Start Slow The most common reason for poor performance for “awhile” after turning your computer on is security scan in progress.

Most security tools operate at two levels: so-called “continuous” protection, which attempts to monitor activity in real time as you use your computer, and periodic scans, which scan your computer’s hard disk for malware.

By default, periodic scans typically happen once a day; the question is, when?

If you leave your computer on 24 hours a day, chances are the scans will happen in the middle of the night, when you don’t notice or care. However, if your computer is turned off overnight, the scans missed overnight may begin immediately after you turn on your computer and sign in. Depending on your security software and its settings, your system may slow to a crawl.

There are several possible solutions.

You might switch to a less intrusive scanner, or configure your security tools to be less intrusive when they scan, if that’s an option. Many tools need not impact your computer’s operation so severely while they scan. (This is one of the reason Windows 10’s built-in Windows Security, aka Windows Defender, remains my recommendation.)

Another option might be to configure the scans to happen at a time when your computer would be on, but not as actively used — perhaps during lunch or dinner time.

Exactly how you make these changes will depend on the specific security software you’re using.

Of course, you could take my approach: leave your machine on all the time and let the scans happen while you’re asleep.

Backups

Backups are probably the second most common cause of prolonged performance issues after startup.

When it comes to scheduling, backup software operates much like security software. Most commonly, backups are scheduled for once a day. If the computer is off at the time of the scheduled backup, then the backup program may start the backup as soon as the machine is turned back on. Depending on the backup software, this might impact your computer’s performance as you try to do other things at the same time.

The solutions here are similar: if you can, lower the priority of the backup to be less intrusive, change the scheduled time of the backup to have a lower chance of impacting your use, or just leave the machine on.

If it turns out that backups are the issue here — well, good on you for backing up. Regardless of when or how they happen, it’s critically important that they do.

Indexing

For whatever reason, this one seems to come and go with various Windows versions and updates.

The content indexing service periodically scans your hard disk, much like your security software and backup tools. As a result, it, too, can impact your start-up performance.

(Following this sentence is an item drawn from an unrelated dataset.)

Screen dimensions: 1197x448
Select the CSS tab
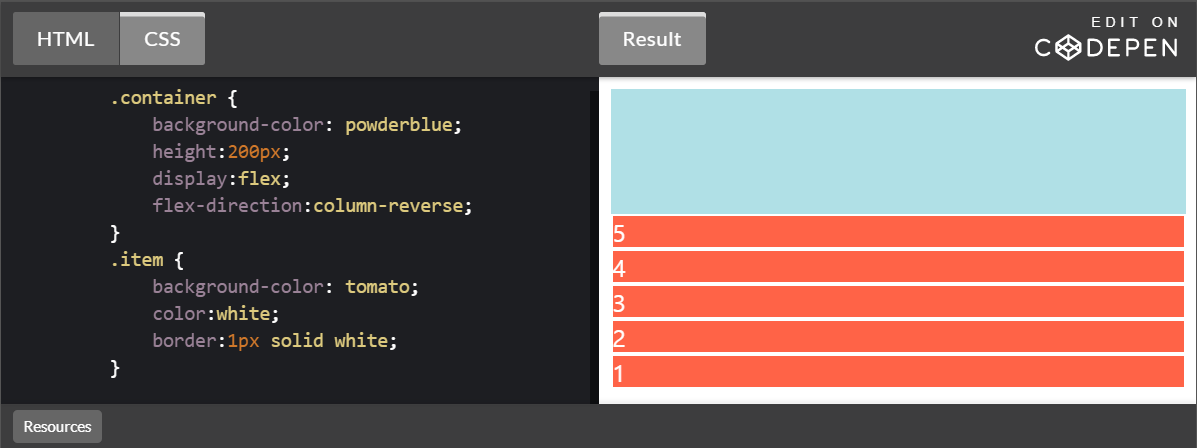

This feature allows Windows’ built-in search to search the contents of your files in addition to their names and locations. To do so, it reads all of the files and adds them to its index for faster searching.

The quick test here is to simply stop indexing your hard disks. Right-click on each in Windows File Explorer, click on Properties and then on the General tab, and uncheck the option “Allow files on this drive to have contents indexed in addition to file properties”.

Unfortunately, there’s little to be done if this turns out to be the cause of your slowdown, other than to leave that checkbox unchecked and live without the content indexing feature.

Other Services

Naturally, anything present in your system’s start-up list is suspect. Carefully review what’s there and decide whether a) they’re needed, and b) their impact on startup is lasting longer than they warrant.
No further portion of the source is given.